Walz is not the most practical pick for the electoral map math  — that would have been Josh Shapiro, the popular governor of the must-win state of Pennsylvania.  But he brings a Midwest Dad energy to the ticket that stands in stark contrast to the 4Chan ramblings of JD Vance and the disjointed string of thinly veiled racism that emanates from Donald Trump.

He was able to land dad jokes and piercing attacks on Trump and Vance with ease. One of the biggest cheers of the night — and there were a lot — came when he combined the two.

"Make no mistake, violent crime was up under Donald Trump — and that’s not even counting the crimes he committed,” Walz said.

He then turned his attention to his opponent on the vice presidential ticket.

"Like all regular people I grew up with in the heartland, JD studied at Yale, had his career funded by Silicon Valley billionaires, and then wrote a bestseller trashing that community.

Democratic presidential nominee Vice President Kamala Harris and her running mate Minnesota Gov. Tim Walz speak at a campaign rally in Philadelphia on Aug. 6 (Copyright 2024 The Associated Press. All rights reserved.)
Democratic presidential nominee Vice President Kamala Harris and her running mate Minnesota Gov. Tim Walz speak at a campaign rally in Philadelphia on Aug. 6 (Copyright 2024 The Associated Press. All rights reserved.)

“Come on. That’s not what Middle America is. And I got to tell you. I can’t wait to debate the guy ... That is, if he’s willing to get off the couch and show up," he added, in an apparent reference to a false claim spread online that Vance had intimate relations with a sofa.

Harris has been basking in this vibe shift since accepting the Democratic nomination. Here in Philadelphia, her stump speech elicited crowd participation — they knew the words; they knew how to respond. In it, she draws on her experience as a prosecutor who took on predators and fraudsters.

“So hear me when I say,” Harris said, with a long pause for the crowd to cheer, “I know Donald Trump’s type.”

With the addition of Walz, the Democrats now have two happy warriors on the ticket. It’s a gamble, but Republicans are clearly struggling to formulate an effective response.

As the crowd was waiting for Walz and Harris on stage, Trump seemed to be pining for his former opponent — posting furiously on his own social media site.
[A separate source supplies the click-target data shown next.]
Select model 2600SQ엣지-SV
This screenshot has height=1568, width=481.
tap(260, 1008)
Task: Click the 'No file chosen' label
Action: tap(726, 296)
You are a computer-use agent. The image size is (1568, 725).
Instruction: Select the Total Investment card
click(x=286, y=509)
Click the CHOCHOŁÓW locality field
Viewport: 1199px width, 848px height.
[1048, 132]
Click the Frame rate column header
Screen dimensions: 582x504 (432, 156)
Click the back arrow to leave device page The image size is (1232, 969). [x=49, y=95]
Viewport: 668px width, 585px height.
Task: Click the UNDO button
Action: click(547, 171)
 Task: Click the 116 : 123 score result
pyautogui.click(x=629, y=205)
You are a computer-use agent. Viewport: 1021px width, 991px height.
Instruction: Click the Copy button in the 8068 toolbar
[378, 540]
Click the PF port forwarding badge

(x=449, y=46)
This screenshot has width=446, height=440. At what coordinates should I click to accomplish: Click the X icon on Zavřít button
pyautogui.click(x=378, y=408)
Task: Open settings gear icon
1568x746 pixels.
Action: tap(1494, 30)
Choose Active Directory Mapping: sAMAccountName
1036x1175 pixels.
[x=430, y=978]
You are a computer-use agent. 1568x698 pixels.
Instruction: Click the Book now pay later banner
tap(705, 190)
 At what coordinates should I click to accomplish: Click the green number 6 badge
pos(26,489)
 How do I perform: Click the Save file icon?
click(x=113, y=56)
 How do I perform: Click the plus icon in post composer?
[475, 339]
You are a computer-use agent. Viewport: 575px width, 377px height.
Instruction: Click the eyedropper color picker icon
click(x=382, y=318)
“What are the chances that Crooked Joe Biden, the WORST President in the history of the U.S., whose Presidency was Unconstitutionally STOLEN from him by Kamabla, Barrack HUSSEIN Obama, Crazy Nancy Pelosi, Shifty Adam Schiff, Cryin’ Chuck Schumer, and others on the Lunatic Left, CRASHES the Democrat National Convention and tries to take back the Nomination, beginning with challenging me to another DEBATE” he wrote on Truth Social.

That panic stood in contrast to the Harris crowd. Even before Walz came along, they had noticed the difference, too.

“I think it’s a renewed energy. The city feels different,” said Bridget McKeogh, a Philadelphia resident, as she waited for the rain to pass outside the event.

“I love Biden. I think he’s a great president. But things felt kind of old and there wasn’t really an excitement around it. And that’s completely changed. I see young Black people registering people to vote, as well as people that look like me,” she added.

Harris will be hoping to translate this vibe shift into practical advantages — whether that means donations or more volunteer boots on the ground. Some are already seeing it.

“Oh, the vibe shift was immediate,” said Marscha Levell. “Within two or three hours I got a text message from one of my cousins telling me about the Zoom call for Black Women for Kamala, and they got 44,000 women, and they raised over $1 million in 24 hours. So that was like a major culture shift.”

But there was a message running through the jibes, too. Harris and Walz pitched their ticket not just as joyful versus weird, but as a living representation of the American Dream.

She spoke of her upbringing as “a daughter of Oakland, California, who was raised by a working mother,” and Walz’s as “son of the Nebraska planes who grew up working on a farm.”

“It’s the promise of America,” she said. “Because only in America, only in America, is it possible for them together to make it all the way to the White House.”